* Stored data:
· · · ·

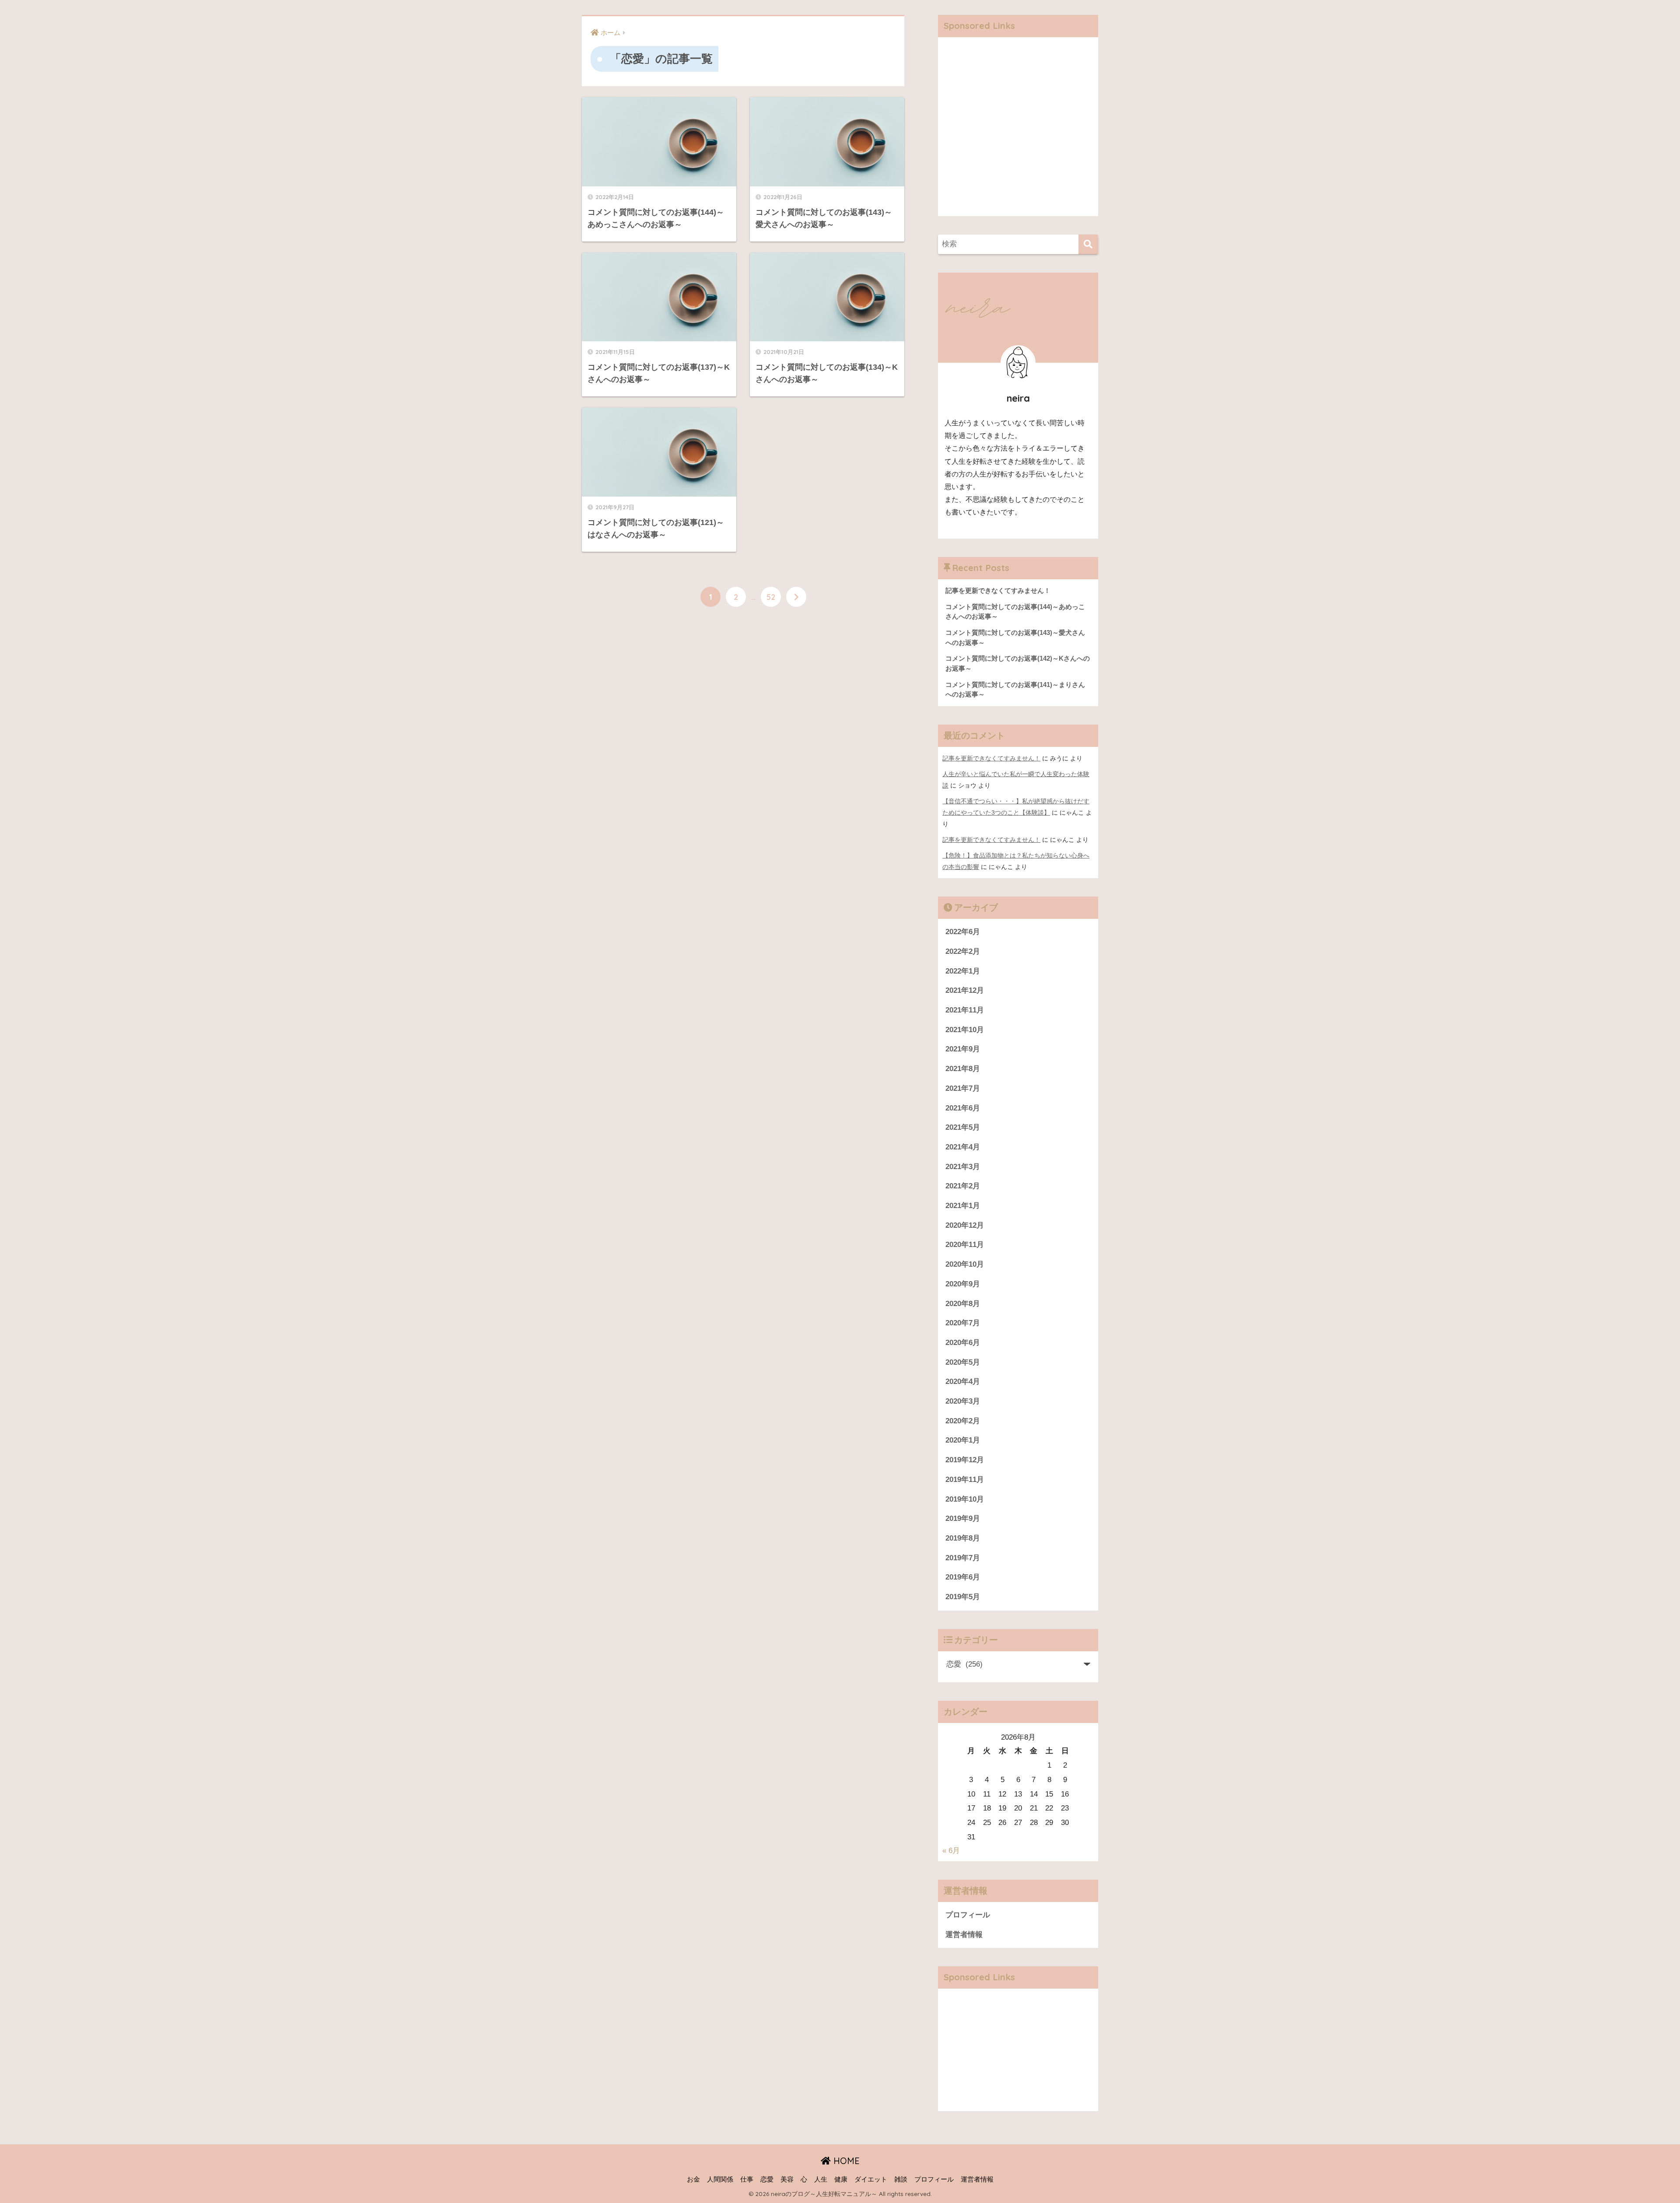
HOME (845, 2160)
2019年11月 (964, 1479)
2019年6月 (962, 1577)
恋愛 (767, 2179)
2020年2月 (962, 1421)
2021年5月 (962, 1127)
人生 (820, 2179)
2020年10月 (964, 1264)
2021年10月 (964, 1030)
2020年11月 (964, 1244)
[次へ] (796, 597)
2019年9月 (962, 1518)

· · · ·

Could the data above be repeated exactly, with every picture dropped?

HOME (845, 2160)
2019年11月 (964, 1479)
2019年6月 (962, 1577)
恋愛 (767, 2179)
2020年2月 (962, 1421)
2021年5月 (962, 1127)
人生 (820, 2179)
2020年10月 (964, 1264)
2021年10月 (964, 1030)
2020年11月 (964, 1244)
[次へ] (796, 597)
2019年9月 (962, 1518)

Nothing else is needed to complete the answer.